Using grant money from the U.S. Department of Housing and Urban
Development, she has administered the construction of more than 200
houses roughly two-thirds of the homes on the reservation.
Under her leadership, the Quinault Indian Housing Authority has built safe, modest, low-cost homes for low-income tribal members. It has had no scandals, no unpaid debts and no indications of fraud - no small accomplishment in the current climate of HUD's Indian-housing program. As The Seattle Times discovered in a national investigation of the program, tribal-housing authorities across the country have taken advantage of HUD's new relaxed approach to regulation. While the new policy was designed to give tribes more freedom, abuses have run rampant, with tribal officials using tax money to build themselves huge houses and to benefit a favored few at the expense of those more needy.

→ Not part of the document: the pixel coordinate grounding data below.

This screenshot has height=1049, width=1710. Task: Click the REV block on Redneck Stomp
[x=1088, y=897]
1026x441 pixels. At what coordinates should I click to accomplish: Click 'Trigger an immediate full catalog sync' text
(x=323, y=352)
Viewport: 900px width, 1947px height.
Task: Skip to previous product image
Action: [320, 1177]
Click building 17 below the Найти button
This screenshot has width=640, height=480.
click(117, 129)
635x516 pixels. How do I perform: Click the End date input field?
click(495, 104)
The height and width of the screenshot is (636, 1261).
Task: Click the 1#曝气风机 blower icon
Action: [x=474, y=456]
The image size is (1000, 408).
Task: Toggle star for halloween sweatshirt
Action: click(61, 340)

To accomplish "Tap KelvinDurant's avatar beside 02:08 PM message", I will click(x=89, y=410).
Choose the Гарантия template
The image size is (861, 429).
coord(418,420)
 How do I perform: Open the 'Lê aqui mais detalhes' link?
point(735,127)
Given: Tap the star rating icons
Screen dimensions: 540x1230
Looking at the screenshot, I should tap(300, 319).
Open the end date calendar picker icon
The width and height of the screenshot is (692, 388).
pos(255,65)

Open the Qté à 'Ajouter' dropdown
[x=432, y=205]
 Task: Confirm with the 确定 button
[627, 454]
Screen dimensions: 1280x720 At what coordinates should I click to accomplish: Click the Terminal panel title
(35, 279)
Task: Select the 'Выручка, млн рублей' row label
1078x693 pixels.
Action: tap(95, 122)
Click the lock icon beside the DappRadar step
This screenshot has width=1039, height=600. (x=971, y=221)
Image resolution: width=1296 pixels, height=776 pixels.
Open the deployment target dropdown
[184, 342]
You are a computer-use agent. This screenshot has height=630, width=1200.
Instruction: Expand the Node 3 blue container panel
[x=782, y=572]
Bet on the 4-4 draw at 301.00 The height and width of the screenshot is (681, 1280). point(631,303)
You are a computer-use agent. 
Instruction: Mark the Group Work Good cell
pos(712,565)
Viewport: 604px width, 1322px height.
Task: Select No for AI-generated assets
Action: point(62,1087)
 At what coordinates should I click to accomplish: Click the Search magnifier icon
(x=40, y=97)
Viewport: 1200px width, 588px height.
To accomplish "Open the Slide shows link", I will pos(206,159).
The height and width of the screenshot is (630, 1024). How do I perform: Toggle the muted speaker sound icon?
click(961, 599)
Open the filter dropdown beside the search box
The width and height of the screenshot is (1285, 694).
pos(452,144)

Not in Coni Wilson's program, whose history demonstrates that the federal Indian-housing program can work. But even Wilson is discouraged about the program these days, as she, too, gets pressure to bend rules. Jan Engle, a senior analyst in the Seattle office of HUD's Indian-housing program, described Wilson as strict, fair-minded, and more loyal to rules than even to family. "It didn't matter if the situation involved a relative of hers or someone else she applied the rules the same," Engle said. "I've heard her family say that she applies the rules tougher to them." Records show Wilson indeed has taken action against two relatives, evicting both a nephew and a cousin from HUD housing in two separate incidents for not paying rent. Of course, her adherence to rules has made her a few enemies on the reservation. Among them are tribe members wanting undue personal benefits, and those who have run up against her uncompromising will. Now a couple of her detractors sit on the tribe's housing board, which oversees Wilson and her staff. Her relations with the board during the past two years, she says, have been strained. Wilson has tried to resign twice. She plans to retire in October. Publicly, she says she wants to pursue other interests. Privately, she says she's disheartened by abuses of the housing program elsewhere and by the pressure from people on her reservation.
She believes in the program, and worries for its future. Look
what it did for Taholah, she will tell you. With little prompting,
she'll give you a tour of the entire village and the changes she has
seen.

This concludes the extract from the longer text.